Il meridiano terrestre come metro di paragone (2)
L’incarico di determinare con assoluta precisione la lunghezza del meridiano passante per Parigi fu affidato ai due astronomi Jean Baptiste Joseph Delambre e Pierre Francois André Méchain. Il loro compito consisteva nel misurare la distanza fra le città di Barcellona in Spagna e Dunkerque sul Canale della Manica, che si trovavano lungo il meridiano prescelto. Estrapolando da questa lunghezza la misura del quarto di meridiano, allo stesso modo con cui duemila anni prima Eratostene aveva fatto il suo calcolo, i due scienziati avrebbero determinato l’esatta dimensione del metro.
La spedizione partì nell’estate del 1792, in un clima di incertezza politica, con Méchain diretto a Sud, Delambre verso Nord e l’intenzione di arrivare alla conclusione in pochi mesi. Ciascun astronomo era accompagnato da un paio di assistenti e portava con sé un nuovo strumento per misurare gli angoli, di una precisione mai raggiunta prima: il circolo a riflessione. Il lavoro pratico consisteva in effetti nella misura di un gran numero di angoli, che avrebbero permesso di ricostruire le distanze tramite il metodo della triangolazione: l’area intorno alla distanza da misurare veniva suddivisa in tanti triangoli adiacenti; partendo da una linea base, corrispondente al lato del primo triangolo, e misurando tutti gli angoli di quelli successivi, se ne potevano ricavare i lati, che sommati opportunamente avrebbero dato la distanza complessiva.

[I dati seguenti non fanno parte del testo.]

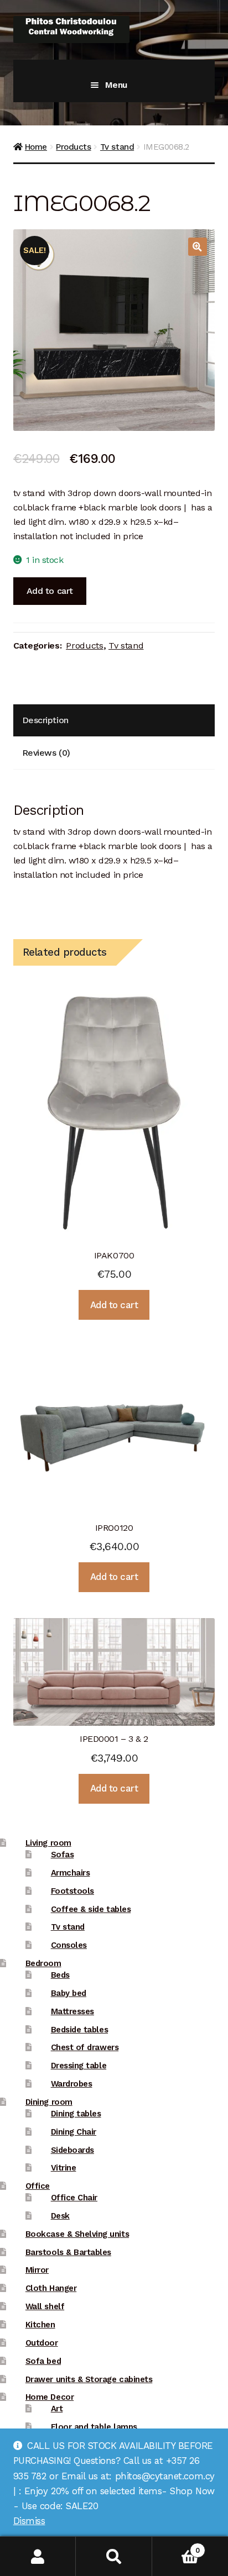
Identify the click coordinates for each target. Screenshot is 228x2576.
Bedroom (43, 1963)
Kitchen (40, 2325)
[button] (197, 247)
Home (36, 147)
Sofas (62, 1854)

Per misurare questi angoli si sceglievano, come vertici dei triangoli, luoghi elevati che fossero facilmente visibili dalle stazioni adiacenti: colline, torri, campanili, eccetera.
Fin dall’inizio però l’avanzamento delle misurazioni fu rallentato dalla confusione della situazione politica: i contadini vedevano negli uomini della spedizione di volta in volta dei monarchici restauratori, delle spie straniere o degli esattori di nuovi tributi, mentre Méchain fu bloccato in Spagna in seguito allo scoppio della guerra che la vedeva contrapposta alla Francia.

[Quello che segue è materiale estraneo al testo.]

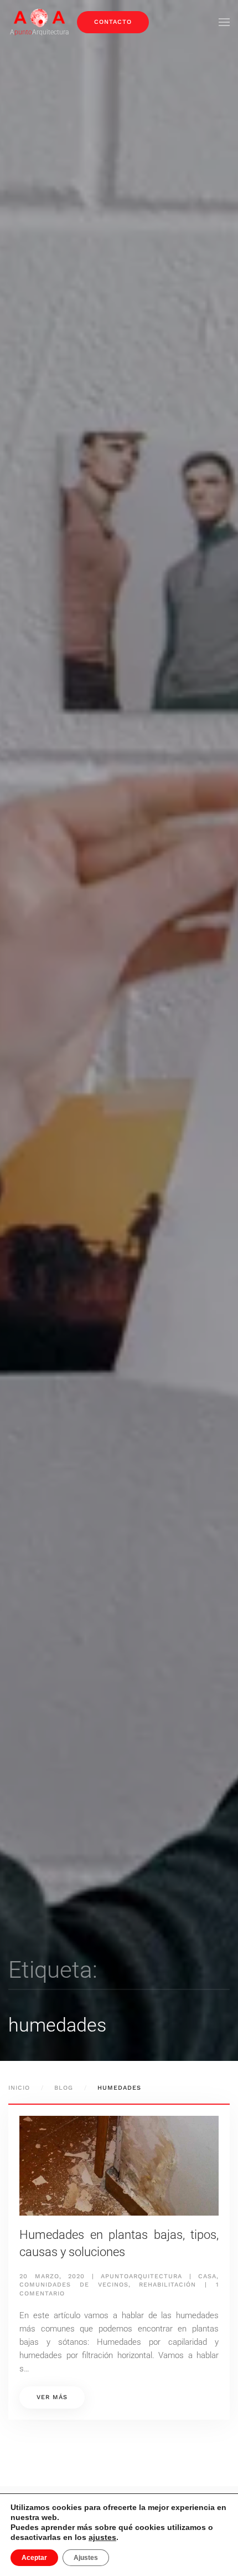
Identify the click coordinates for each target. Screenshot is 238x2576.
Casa (207, 2276)
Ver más (52, 2397)
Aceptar (34, 2558)
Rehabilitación (167, 2284)
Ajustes (86, 2558)
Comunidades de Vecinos (73, 2284)
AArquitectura (39, 32)
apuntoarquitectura (141, 2276)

Le peripezie della spedizione si conclusero ben sette anni dopo, nel 1799, con una conferenza internazionale di scienziati che sancì l’entrata in vigore del sistema metrico decimale. L’adozione di questo sistema di misura non fu priva di difficoltà negli altri Paesi europei e anche in Francia sarà revocata fra il 1812 e il 1840. Solo la fine del XIX secolo vedrà affermarsi irrevocabilmente il metro come unità di misura, grazie anche alla decisiva “Convenzione del metro” del 1875.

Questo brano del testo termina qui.